Lá, o carro apontava que uma carga completa levaria cerca de 7 horas e meia. Sem internet no celular, ligamos para o hotel onde passaríamos a noite e pedimos um táxi. Mas fosse esse carregador um do tipo rápido (de 50 kW ou mais), poderíamos completar a jornada no mesmo dia. E como problema pouco é bobagem, o próximo carregador ficava a 294 km. Ou seja, carga agora só em Belo Horizonte e a capital mineira também não tem carregadores com mais de 7 kW de potência.
Dessa vez fui guiando e alternando entre os modos Eco e Sport, os dois disponíveis no D1. A diferença entre eles era pequena: apenas a resposta do acelerador muda. O limite de velocidade da Fernão Dias neste trecho variava entre 80 km/h e 110 km/h e é aí que se vê a diferença de gasto de energia. A 80 km/h no plano, o motor utilizava 8 kW. A 110 km/h, já precisava de 22 kW ou mais.
O principal medo era ficar sem bateria antes de chegar a BH, pois a Fernão Dias continua sinuosa e em aclive até a capital mineira e o último trecho era consideravelmente maior que o anterior. Porém, conseguimos chegar em nosso destino, em um shopping daquela cidade, após os 294 km rodados ainda com 13% de carga nas baterias. Nesta viagem, a média de consumo do BYD D1 apontado pelo computador de bordo foi de 17,2 kWh/100 km, ou 5,81 km/kWh.
No final do dia, ou dias, o BYD D1 impressionou. Pensado como carro urbano, encarou um grande trecho de estada sem pestanejar, com desempenho mais que adequado e conforto de sobra. Só faltou um carregador rápido na região de Três Corações para que esta viagem entre São Paulo e Belo Horizonte fosse feita em um dia, como em um carro normal. Mas não é o caso e se o carregador que usamos no meio do caminho estivesse quebrado ou indisponível, completaríamos ao menos um trecho de guincho.

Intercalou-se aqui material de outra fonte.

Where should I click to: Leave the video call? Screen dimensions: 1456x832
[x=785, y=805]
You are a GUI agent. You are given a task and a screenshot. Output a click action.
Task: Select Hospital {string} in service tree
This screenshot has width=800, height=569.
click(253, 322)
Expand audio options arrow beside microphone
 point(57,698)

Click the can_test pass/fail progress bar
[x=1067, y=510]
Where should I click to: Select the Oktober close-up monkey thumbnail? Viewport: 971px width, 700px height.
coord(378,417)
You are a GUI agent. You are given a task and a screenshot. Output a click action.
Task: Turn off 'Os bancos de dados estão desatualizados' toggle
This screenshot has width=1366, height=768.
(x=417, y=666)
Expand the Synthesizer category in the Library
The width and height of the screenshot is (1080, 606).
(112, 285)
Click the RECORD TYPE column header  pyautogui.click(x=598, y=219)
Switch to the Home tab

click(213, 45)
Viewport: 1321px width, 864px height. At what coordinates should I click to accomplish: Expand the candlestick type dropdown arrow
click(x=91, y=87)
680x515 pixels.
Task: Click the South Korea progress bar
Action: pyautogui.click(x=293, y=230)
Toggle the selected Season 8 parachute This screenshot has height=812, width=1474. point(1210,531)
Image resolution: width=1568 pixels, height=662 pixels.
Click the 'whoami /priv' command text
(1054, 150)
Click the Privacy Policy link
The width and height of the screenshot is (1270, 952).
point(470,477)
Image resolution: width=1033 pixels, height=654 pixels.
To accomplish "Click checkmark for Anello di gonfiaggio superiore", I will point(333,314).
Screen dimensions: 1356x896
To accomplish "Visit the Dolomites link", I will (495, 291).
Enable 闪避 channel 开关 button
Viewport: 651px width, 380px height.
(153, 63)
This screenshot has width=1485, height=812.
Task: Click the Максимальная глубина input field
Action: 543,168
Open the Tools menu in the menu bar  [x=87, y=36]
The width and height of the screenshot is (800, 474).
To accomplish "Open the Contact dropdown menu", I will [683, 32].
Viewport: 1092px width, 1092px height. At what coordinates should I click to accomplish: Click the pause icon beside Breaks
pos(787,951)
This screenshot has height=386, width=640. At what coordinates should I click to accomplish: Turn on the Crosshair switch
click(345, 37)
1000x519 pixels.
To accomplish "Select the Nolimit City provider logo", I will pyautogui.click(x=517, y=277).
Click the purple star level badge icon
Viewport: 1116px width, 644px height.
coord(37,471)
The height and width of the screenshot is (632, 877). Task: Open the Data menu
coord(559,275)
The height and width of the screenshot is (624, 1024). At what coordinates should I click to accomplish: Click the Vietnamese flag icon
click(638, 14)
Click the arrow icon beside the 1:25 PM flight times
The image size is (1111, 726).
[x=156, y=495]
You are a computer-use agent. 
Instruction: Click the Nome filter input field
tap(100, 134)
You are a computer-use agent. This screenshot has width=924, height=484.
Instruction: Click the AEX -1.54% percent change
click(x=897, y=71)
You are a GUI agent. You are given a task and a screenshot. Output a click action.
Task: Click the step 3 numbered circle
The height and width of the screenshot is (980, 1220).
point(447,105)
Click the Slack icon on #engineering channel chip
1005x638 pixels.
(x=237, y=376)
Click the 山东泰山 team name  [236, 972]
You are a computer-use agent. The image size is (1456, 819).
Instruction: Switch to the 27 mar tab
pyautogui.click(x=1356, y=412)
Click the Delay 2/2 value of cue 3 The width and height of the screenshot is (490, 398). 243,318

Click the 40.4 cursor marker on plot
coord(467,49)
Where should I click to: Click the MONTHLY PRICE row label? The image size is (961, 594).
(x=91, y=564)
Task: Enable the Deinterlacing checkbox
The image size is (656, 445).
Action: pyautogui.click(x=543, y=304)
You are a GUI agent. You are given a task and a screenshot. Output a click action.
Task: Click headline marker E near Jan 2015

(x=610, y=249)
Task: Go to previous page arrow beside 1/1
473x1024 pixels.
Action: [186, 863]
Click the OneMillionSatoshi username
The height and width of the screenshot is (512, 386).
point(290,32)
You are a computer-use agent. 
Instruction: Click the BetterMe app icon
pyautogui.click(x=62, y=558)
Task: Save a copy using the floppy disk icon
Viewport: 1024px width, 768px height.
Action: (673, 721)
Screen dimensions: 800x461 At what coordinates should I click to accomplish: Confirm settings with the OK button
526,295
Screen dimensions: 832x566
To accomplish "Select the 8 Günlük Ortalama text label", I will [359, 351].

Agora o BYD D1 que levamos até a capital mineira está à disposição da Localiza, que neste momento está realizando testes de rodagem com o carro com o intuito de estudar a possibilidade de integrá-lo à sua frota. Vale lembrar que é uma das empresas que mais compra carro no Brasil e seu impacto ambiental também é elevado. Um elétrico poderia ter um grande impacto positivo e sua rival, a Movida, já tem elétricos na frota.
Isso escancara mais uma vez a falta de investimento na estrutura de carregamento. Fora dos grandes centros, é escassa, lenta e nem sempre funciona. Para o D1, não precisaria ser nem um super carregador de 350 kW. Um de 50 kW já completaria uma carga no tempo de uma refeição e a viagem de carro elétrico seria quase tão normal quanto em qualquer veículo. Hoje, ainda é aventura.